Your objective: Could you resume the paper below on the energy consumption of homogeneous MPSoCs with spare tiles, writing on from its final sentence?

# Evaluating Energy Consumption of Homogeneous MPSoCs using Spare Tiles

Alexandre M. Amory, Luciano C. Ost, César A. M. Marcon, Fernando G. Moraes FACIN - PUCRS Porto Alegre, Brazil {alexandre.amory, luciano.ost, cesar.marcon, fernando.moraes}@pucrs.br Marcelo S. Lubaszewski

PPGC - Instituto de Informática - UFRGS

Porto Alegre, Brazil
luba@eletro.ufrgs.br

Abstract— The yield of homogeneous network-on-chip based multi-processor chips can be improved with the addition of spare tiles. However, the impact of this reliability approach on the chip energy consumption is not documented. For instance, in a homogeneous MPSoC, application tasks can be placed onto any tile of a defect-free chip. On the other hand, a chip with defective tile needs a special task placement, where the faulty tile is avoided. This paper presents a task placement tool and the evaluation of energy consumption of homogeneous NoC-based MPSoCs with spare tiles. Results show NoC energy consumption overhead ranging from 1 to 10% when considering up to three faults randomly distributed over the tiles of a 3x4 mesh network. The results also indicate that faults on the central tiles typically have more impact on energy overhead. (Abstract)

Keywords-component; network-on-chip, homogeneous MPSoCs, reliability estimation.

#### I. Introduction

NoCs can consume more than one third of the total chip energy consumption of the system [1]. In addition, the required reliability of NoC is becoming harder to achieve due to shrinking feature-sizes and supply voltage scaling [2], which increases the defect rate and reduces the yield.

High reliability and low energy consumption are conflicting design goals, thus both have to be *jointly evaluated* to optimize a NoC design. Bertozzi et al. [3] evaluate the reliability and energy consumption of NoC links, which considers the energy efficiency of two link-level error recovery schemes: correction at the receiver stage versus retransmission of corrupted data. Ejlali et al. [4] estimate performance and reliability of NoCs, evaluating the impact of voltage swing and different error control schemes on the performance/energy trade-off.

Material provided:
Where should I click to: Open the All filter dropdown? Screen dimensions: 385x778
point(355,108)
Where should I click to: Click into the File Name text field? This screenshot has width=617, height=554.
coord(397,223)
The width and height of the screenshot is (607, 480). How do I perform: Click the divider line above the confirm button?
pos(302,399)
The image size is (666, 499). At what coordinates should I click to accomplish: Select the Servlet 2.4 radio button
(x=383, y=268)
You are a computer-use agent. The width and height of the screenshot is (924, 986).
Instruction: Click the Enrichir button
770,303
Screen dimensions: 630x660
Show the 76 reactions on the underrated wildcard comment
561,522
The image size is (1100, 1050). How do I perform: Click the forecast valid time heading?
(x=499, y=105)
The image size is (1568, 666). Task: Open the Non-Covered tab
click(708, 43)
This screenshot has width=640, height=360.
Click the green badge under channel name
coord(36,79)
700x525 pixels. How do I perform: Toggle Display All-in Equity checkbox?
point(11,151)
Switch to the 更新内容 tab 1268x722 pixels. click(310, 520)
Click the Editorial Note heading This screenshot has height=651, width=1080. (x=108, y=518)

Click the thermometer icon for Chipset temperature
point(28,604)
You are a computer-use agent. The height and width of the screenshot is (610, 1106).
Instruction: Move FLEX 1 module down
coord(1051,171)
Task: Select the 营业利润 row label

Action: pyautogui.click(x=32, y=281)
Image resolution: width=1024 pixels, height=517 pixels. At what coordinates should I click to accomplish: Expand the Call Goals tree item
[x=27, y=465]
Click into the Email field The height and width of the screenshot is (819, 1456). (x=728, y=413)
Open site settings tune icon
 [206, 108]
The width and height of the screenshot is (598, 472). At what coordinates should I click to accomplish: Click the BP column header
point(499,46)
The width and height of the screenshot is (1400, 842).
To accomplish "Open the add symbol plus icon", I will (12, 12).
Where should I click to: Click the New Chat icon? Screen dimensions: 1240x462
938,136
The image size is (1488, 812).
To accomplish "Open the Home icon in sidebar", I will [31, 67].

Response box:
While [3] and [4] address the problem of energy/reliability on-chip communication at link level, Manolache et al. [5] address the problem at application level. They assume that 100% reliable communication cannot be achieved in the presence of transient failures, thus they propose a way to combine spatial and temporal redundant message transmission where energy and latency overhead are minimized.

These previous papers address different aspects of energy/reliability co-optimization on NoC-based multiprocessors SoC (MPSoCs) considering *transient faults*. Nevertheless, few papers address the same problem for

manufacturing faults, where fault tolerance approaches can play an important role to improve economical viability of such complex systems production by increasing the yield.

Redundant hardware is commonly used to tackle the yield problem. It has been successfully applied to all sorts of regular and repetitive hardware, like different types of memories, programmable logic array, field programmable gate array, and recently to MPSoC with homogeneous processor elements.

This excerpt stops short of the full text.